** Exercise input follows **

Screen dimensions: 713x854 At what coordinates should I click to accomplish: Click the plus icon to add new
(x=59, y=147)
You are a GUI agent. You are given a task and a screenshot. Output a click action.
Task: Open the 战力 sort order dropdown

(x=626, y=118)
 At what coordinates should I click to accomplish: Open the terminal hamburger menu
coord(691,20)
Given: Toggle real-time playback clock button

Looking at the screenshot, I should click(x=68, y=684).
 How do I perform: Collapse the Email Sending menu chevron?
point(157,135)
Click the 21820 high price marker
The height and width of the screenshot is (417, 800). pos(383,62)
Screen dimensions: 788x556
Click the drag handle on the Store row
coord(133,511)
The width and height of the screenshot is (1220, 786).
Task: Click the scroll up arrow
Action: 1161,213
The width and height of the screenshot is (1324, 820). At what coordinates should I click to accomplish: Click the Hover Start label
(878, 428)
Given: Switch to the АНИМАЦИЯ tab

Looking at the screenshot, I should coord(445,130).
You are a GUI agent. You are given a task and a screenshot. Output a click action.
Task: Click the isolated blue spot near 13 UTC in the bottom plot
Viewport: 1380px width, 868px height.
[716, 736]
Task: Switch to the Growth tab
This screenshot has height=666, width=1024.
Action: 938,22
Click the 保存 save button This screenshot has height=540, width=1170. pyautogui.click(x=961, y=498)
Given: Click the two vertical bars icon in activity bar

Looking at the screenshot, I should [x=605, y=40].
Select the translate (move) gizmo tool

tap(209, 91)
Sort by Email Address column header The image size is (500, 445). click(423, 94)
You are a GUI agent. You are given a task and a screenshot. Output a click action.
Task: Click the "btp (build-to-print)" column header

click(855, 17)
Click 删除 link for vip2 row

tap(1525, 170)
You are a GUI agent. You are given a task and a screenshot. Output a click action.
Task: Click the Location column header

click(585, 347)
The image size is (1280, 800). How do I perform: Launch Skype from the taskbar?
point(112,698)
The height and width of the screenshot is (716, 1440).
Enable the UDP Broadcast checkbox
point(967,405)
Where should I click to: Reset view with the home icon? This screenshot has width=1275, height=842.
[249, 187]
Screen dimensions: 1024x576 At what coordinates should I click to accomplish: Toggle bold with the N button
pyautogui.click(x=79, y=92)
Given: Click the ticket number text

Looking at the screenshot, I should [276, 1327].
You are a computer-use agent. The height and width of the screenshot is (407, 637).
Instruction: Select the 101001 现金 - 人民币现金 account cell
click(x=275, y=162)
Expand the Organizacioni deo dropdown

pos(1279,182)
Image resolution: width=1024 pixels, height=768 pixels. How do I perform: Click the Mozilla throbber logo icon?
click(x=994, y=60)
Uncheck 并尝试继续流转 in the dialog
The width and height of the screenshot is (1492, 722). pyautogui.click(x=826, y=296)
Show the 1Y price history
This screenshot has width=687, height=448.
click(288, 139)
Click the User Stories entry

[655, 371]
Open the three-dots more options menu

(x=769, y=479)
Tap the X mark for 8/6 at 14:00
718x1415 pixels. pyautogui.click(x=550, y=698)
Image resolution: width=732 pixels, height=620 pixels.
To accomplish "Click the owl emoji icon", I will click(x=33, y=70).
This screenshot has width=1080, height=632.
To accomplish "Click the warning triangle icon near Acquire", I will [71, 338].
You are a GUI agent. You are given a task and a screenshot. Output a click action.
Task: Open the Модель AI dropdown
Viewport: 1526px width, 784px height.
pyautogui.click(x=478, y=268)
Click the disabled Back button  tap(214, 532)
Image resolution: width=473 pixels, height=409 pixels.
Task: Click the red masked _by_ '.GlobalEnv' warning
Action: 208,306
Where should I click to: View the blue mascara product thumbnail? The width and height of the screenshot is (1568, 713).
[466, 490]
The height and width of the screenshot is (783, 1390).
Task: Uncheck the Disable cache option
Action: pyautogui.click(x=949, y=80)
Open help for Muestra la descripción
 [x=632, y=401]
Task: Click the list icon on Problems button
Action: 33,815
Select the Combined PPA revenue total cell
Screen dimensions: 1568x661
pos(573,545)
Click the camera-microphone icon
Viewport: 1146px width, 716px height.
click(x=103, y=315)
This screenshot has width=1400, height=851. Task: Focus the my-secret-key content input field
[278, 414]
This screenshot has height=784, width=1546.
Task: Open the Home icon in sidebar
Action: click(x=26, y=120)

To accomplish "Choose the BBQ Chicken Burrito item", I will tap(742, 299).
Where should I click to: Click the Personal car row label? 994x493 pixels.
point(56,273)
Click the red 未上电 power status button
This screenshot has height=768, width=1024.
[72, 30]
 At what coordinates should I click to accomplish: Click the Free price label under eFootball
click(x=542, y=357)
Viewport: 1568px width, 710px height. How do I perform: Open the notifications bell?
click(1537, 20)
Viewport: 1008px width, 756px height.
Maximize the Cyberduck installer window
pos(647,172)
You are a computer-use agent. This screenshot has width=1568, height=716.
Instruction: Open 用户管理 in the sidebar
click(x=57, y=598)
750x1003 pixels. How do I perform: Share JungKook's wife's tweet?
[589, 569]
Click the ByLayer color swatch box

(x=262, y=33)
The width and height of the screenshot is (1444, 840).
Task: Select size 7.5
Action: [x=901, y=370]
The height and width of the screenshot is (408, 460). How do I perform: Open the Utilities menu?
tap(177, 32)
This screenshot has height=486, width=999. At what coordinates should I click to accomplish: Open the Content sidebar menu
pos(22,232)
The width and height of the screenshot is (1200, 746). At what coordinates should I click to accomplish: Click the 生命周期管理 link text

** End of Exercise input **

* [What the task requires]:
The answer consists of the whole listing, restated exactly.

* [Written response]:
Screen dimensions: 713x854 At what coordinates should I click to accomplish: Click the plus icon to add new
(x=59, y=147)
You are a GUI agent. You are given a task and a screenshot. Output a click action.
Task: Open the 战力 sort order dropdown

(x=626, y=118)
 At what coordinates should I click to accomplish: Open the terminal hamburger menu
coord(691,20)
Given: Toggle real-time playback clock button

Looking at the screenshot, I should click(x=68, y=684).
 How do I perform: Collapse the Email Sending menu chevron?
point(157,135)
Click the 21820 high price marker
The height and width of the screenshot is (417, 800). pos(383,62)
Screen dimensions: 788x556
Click the drag handle on the Store row
coord(133,511)
The width and height of the screenshot is (1220, 786).
Task: Click the scroll up arrow
Action: 1161,213
The width and height of the screenshot is (1324, 820). At what coordinates should I click to accomplish: Click the Hover Start label
(878, 428)
Given: Switch to the АНИМАЦИЯ tab

Looking at the screenshot, I should coord(445,130).
You are a GUI agent. You are given a task and a screenshot. Output a click action.
Task: Click the isolated blue spot near 13 UTC in the bottom plot
Viewport: 1380px width, 868px height.
[716, 736]
Task: Switch to the Growth tab
This screenshot has height=666, width=1024.
Action: 938,22
Click the 保存 save button This screenshot has height=540, width=1170. pyautogui.click(x=961, y=498)
Given: Click the two vertical bars icon in activity bar

Looking at the screenshot, I should [x=605, y=40].
Select the translate (move) gizmo tool

tap(209, 91)
Sort by Email Address column header The image size is (500, 445). click(423, 94)
You are a GUI agent. You are given a task and a screenshot. Output a click action.
Task: Click the "btp (build-to-print)" column header

click(855, 17)
Click 删除 link for vip2 row

tap(1525, 170)
You are a GUI agent. You are given a task and a screenshot. Output a click action.
Task: Click the Location column header

click(585, 347)
The image size is (1280, 800). How do I perform: Launch Skype from the taskbar?
point(112,698)
The height and width of the screenshot is (716, 1440).
Enable the UDP Broadcast checkbox
point(967,405)
Where should I click to: Reset view with the home icon? This screenshot has width=1275, height=842.
[249, 187]
Screen dimensions: 1024x576 At what coordinates should I click to accomplish: Toggle bold with the N button
pyautogui.click(x=79, y=92)
Given: Click the ticket number text

Looking at the screenshot, I should [276, 1327].
You are a computer-use agent. The height and width of the screenshot is (407, 637).
Instruction: Select the 101001 现金 - 人民币现金 account cell
click(x=275, y=162)
Expand the Organizacioni deo dropdown

pos(1279,182)
Image resolution: width=1024 pixels, height=768 pixels. How do I perform: Click the Mozilla throbber logo icon?
click(x=994, y=60)
Uncheck 并尝试继续流转 in the dialog
The width and height of the screenshot is (1492, 722). pyautogui.click(x=826, y=296)
Show the 1Y price history
This screenshot has width=687, height=448.
click(288, 139)
Click the User Stories entry

[655, 371]
Open the three-dots more options menu

(x=769, y=479)
Tap the X mark for 8/6 at 14:00
718x1415 pixels. pyautogui.click(x=550, y=698)
Image resolution: width=732 pixels, height=620 pixels.
To accomplish "Click the owl emoji icon", I will click(x=33, y=70).
This screenshot has width=1080, height=632.
To accomplish "Click the warning triangle icon near Acquire", I will [71, 338].
You are a GUI agent. You are given a task and a screenshot. Output a click action.
Task: Open the Модель AI dropdown
Viewport: 1526px width, 784px height.
pyautogui.click(x=478, y=268)
Click the disabled Back button  tap(214, 532)
Image resolution: width=473 pixels, height=409 pixels.
Task: Click the red masked _by_ '.GlobalEnv' warning
Action: 208,306
Where should I click to: View the blue mascara product thumbnail? The width and height of the screenshot is (1568, 713).
[466, 490]
The height and width of the screenshot is (783, 1390).
Task: Uncheck the Disable cache option
Action: pyautogui.click(x=949, y=80)
Open help for Muestra la descripción
 [x=632, y=401]
Task: Click the list icon on Problems button
Action: 33,815
Select the Combined PPA revenue total cell
Screen dimensions: 1568x661
pos(573,545)
Click the camera-microphone icon
Viewport: 1146px width, 716px height.
click(x=103, y=315)
This screenshot has width=1400, height=851. Task: Focus the my-secret-key content input field
[278, 414]
This screenshot has height=784, width=1546.
Task: Open the Home icon in sidebar
Action: click(x=26, y=120)

To accomplish "Choose the BBQ Chicken Burrito item", I will tap(742, 299).
Where should I click to: Click the Personal car row label? 994x493 pixels.
point(56,273)
Click the red 未上电 power status button
This screenshot has height=768, width=1024.
[72, 30]
 At what coordinates should I click to accomplish: Click the Free price label under eFootball
click(x=542, y=357)
Viewport: 1568px width, 710px height. How do I perform: Open the notifications bell?
click(1537, 20)
Viewport: 1008px width, 756px height.
Maximize the Cyberduck installer window
pos(647,172)
You are a computer-use agent. This screenshot has width=1568, height=716.
Instruction: Open 用户管理 in the sidebar
click(x=57, y=598)
750x1003 pixels. How do I perform: Share JungKook's wife's tweet?
[589, 569]
Click the ByLayer color swatch box

(x=262, y=33)
The width and height of the screenshot is (1444, 840).
Task: Select size 7.5
Action: [x=901, y=370]
The height and width of the screenshot is (408, 460). How do I perform: Open the Utilities menu?
tap(177, 32)
This screenshot has height=486, width=999. At what coordinates should I click to accomplish: Open the Content sidebar menu
pos(22,232)
The width and height of the screenshot is (1200, 746). At what coordinates should I click to accomplish: Click the 生命周期管理 link text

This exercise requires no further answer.